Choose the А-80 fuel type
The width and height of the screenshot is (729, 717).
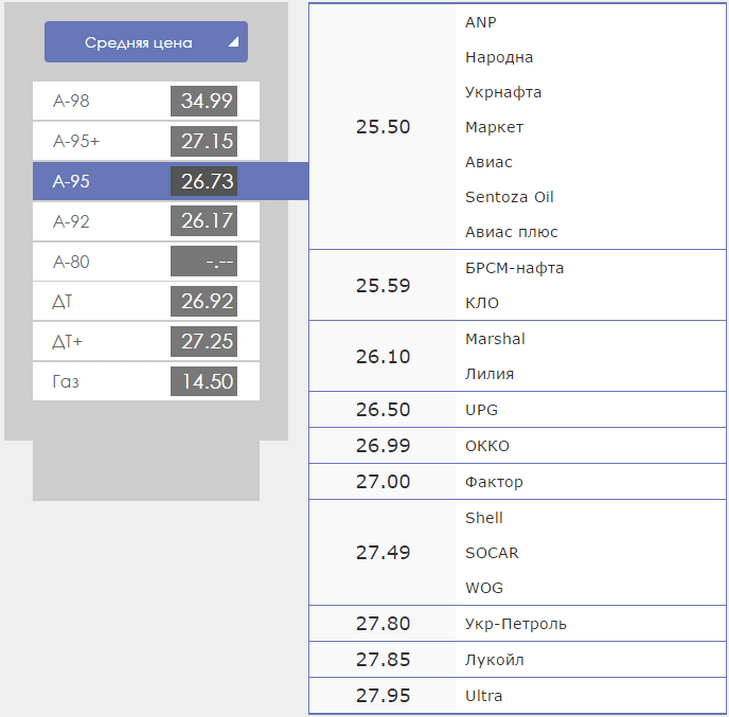tap(146, 261)
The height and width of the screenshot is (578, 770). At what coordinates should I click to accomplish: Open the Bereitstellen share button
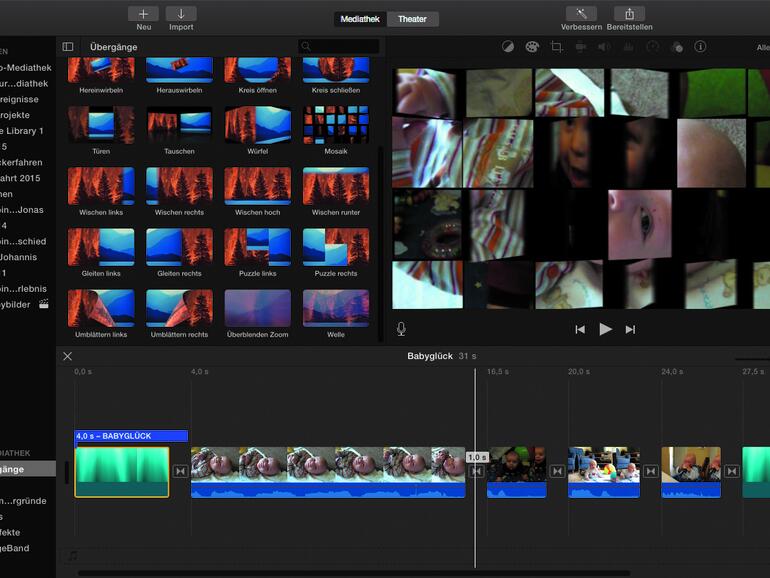pyautogui.click(x=629, y=14)
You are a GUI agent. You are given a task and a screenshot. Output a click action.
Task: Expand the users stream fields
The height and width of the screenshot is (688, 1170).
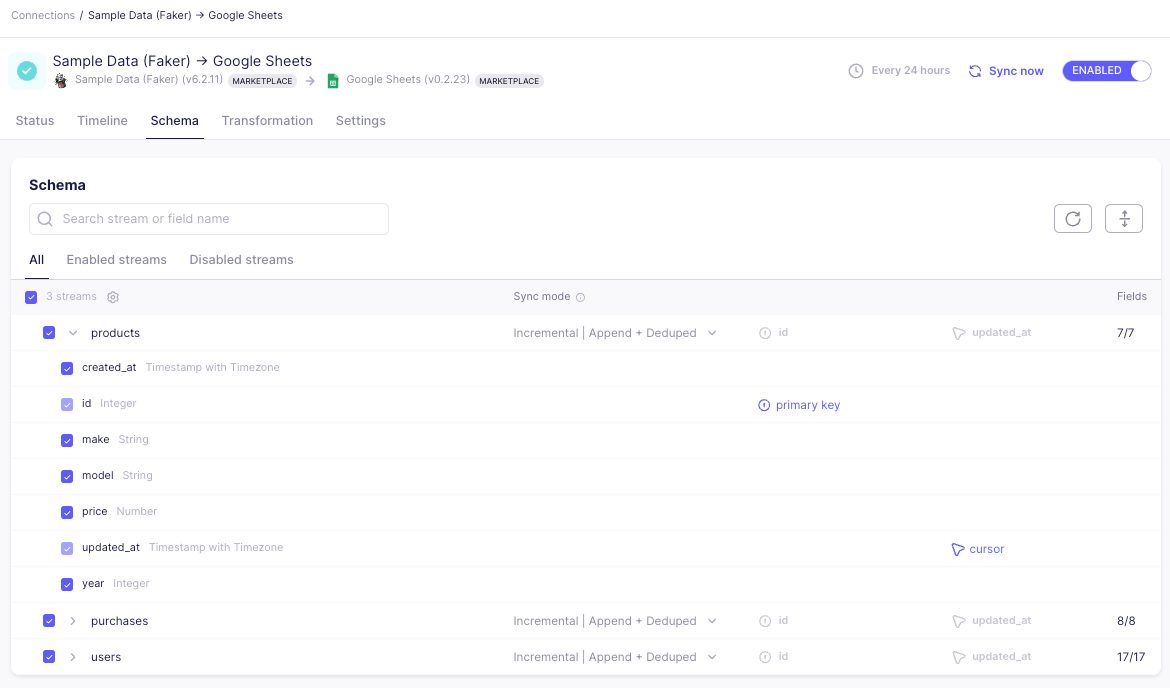tap(73, 657)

___

■ Required work ■
Can you put the items above into a JSON list of strings, with one string per line, no blank lines, and the pictures left out?

■ Reply to the exercise ■
[
  "Choose the А-80 fuel type",
  "The width and height of the screenshot is (729, 717).",
  "tap(146, 261)",
  "The height and width of the screenshot is (578, 770). At what coordinates should I click to accomplish: Open the Bereitstellen share button",
  "pyautogui.click(x=629, y=14)",
  "You are a GUI agent. You are given a task and a screenshot. Output a click action.",
  "Task: Expand the users stream fields",
  "The height and width of the screenshot is (688, 1170).",
  "tap(73, 657)"
]